Tears filled her eyes and her teeth clacked shut. Oh, she hadn’t needed that reminder! She was all too aware of that fact. And that he’d never said so much as one word about any kind of future together. Nor a single word that seemed to hint at any degree of commitment or emotion. Oh, there’d been sweet words in bed, even out of it, but none of those things to which a woman was so attuned, those seemingly casually spoken phrases that hinted at a tomorrow and a dozen tomorrows after that. No mentions of an upcoming holiday, or a place or thing he’d like her to see. No subtle words that were really subtle pledges, testing the water, seeking like response.
Not one.
Her declaration clotted in her throat. And suddenly she couldn’t breathe, couldn’t sit in the car with him one moment more.
She slammed on the brakes, jammed the car into park, and hopped out onto the road, walking blindly, scooping angrily at fog. The external environs too accurately mirrored her internal landscape: Nothing was clear, she couldn’t see ten steps ahead of her, couldn’t get a fix on where she’d just been.
Behind her, she heard his car door slam.
“Stop, Gabrielle! Come back here,” he commanded roughly.
“Just give me a few minutes alone, okay?”
“Gabrielle, we’re not on Keltar land,” he thundered. “Come back here.”
“Oh!” She stopped and turned abruptly. She hadn’t realized that. When had they left Keltar land?
“No,” a cool voice said as Darroc stepped out of the fog between them, “you’re not, are you?”
Then Darroc was turning toward Adam, and she heard a sudden, sharp, short burst of automatic gunfire.
And Adam was flinching, jerking, great splashes of red spreading across that cream fisherman’s sweater, his dark head flying back, arms outflung. Falling back, going down.
And Hunters were closing in all around her.
She felt their talons on her skin, felt a broken sob clawing its way up her throat.
And then she fainted and felt no more.
Ah, ka-lyrra, I look at you and you make me want to live a man’s life with you.
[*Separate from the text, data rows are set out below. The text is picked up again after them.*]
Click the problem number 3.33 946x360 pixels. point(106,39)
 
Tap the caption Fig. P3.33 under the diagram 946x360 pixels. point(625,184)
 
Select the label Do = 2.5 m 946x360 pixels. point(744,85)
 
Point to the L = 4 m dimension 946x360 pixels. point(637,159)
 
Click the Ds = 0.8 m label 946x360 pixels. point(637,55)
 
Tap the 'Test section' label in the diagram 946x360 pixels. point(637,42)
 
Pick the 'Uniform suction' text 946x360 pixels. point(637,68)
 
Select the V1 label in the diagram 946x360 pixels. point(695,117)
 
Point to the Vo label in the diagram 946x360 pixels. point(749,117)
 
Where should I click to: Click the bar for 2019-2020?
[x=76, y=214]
To wake with you and sleep with you, argue with you and make love with you, to get a silly human job and take walks in the park and live so tiny beneath such a vast sky.
But I will never stay with another human woman and watch her die. Never.
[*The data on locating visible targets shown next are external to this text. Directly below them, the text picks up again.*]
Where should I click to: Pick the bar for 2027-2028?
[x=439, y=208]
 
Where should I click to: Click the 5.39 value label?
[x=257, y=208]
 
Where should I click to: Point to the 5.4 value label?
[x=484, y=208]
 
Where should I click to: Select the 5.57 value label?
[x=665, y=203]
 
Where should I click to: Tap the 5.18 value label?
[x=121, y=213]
—FROM THE (GREATLY REVISED) BLACK EDITION OF
THE O’CALLAGHAN Book of the Sin Siriche Du
23
Gabby raised the plastic shade over the plane window and stared out into the dark night sky.
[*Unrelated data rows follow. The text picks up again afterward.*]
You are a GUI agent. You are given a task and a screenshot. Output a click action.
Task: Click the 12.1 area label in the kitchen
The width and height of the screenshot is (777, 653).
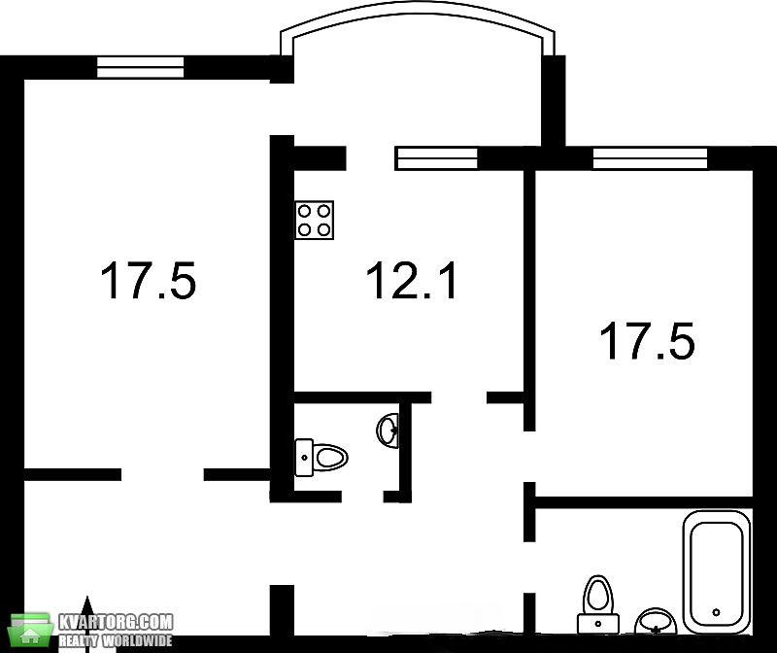(x=411, y=281)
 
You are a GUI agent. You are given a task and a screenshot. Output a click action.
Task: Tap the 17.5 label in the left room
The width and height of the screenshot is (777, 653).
(x=149, y=281)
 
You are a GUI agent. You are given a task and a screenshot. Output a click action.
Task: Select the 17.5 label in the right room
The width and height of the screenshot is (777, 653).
(x=647, y=341)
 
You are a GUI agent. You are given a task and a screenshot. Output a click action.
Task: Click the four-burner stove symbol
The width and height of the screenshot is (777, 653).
(x=314, y=221)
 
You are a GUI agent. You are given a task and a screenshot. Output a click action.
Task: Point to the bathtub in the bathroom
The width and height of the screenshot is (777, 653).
(x=717, y=571)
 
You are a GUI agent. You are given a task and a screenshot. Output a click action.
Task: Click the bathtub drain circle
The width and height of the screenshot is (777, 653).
(x=716, y=612)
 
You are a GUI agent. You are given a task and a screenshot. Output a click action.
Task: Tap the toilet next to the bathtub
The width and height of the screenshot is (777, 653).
(x=598, y=604)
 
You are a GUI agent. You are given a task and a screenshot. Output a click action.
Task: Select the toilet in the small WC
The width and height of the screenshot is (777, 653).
(x=321, y=457)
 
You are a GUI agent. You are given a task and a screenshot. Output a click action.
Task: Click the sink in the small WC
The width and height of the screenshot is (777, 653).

Alone, hence visible, she’d had no choice but to book a flight, putting it on her credit card. The only flight available had been the red-eye, and she had three lengthy layovers to look forward to, in Edinburgh, London, and Chicago.
When she’d regained consciousness, she’d been lying in the road.
Alone. With a sick, horrid feeling in the pit of her stomach.
Watching the man she loved being brutally shot had been the purest hell.
She’d heard the bullets ripping into his body with dull, wet sounds, she’d seen his blood spurting, and—if it had indeed been only an illusion courtesy of the queen, as she prayed it had been—the look of pain and shock on Adam’s face had been stunningly, horrifyingly real.
She’d forced herself up on shaky legs, trembling, desperately looking around for someone to tell her that it hadn’t really happened. That the queen hadn’t really let him die.
But there’d been no one there to reassure her. Only thick, swirling fog and aching silence.
Apparently, Faery was done with her.
There wasn’t even any blood anywhere; no sign that anyone had ever been on that road but her.
So what, she’d raged, shaking her fist at the dense bank of clouds above her, I don’t even get to know what happened? That’s bullshit. If you think I’m just walking away without explanations, you are so wrong! Where is Adam? What happened? Show him to me! Tell me he’s okay!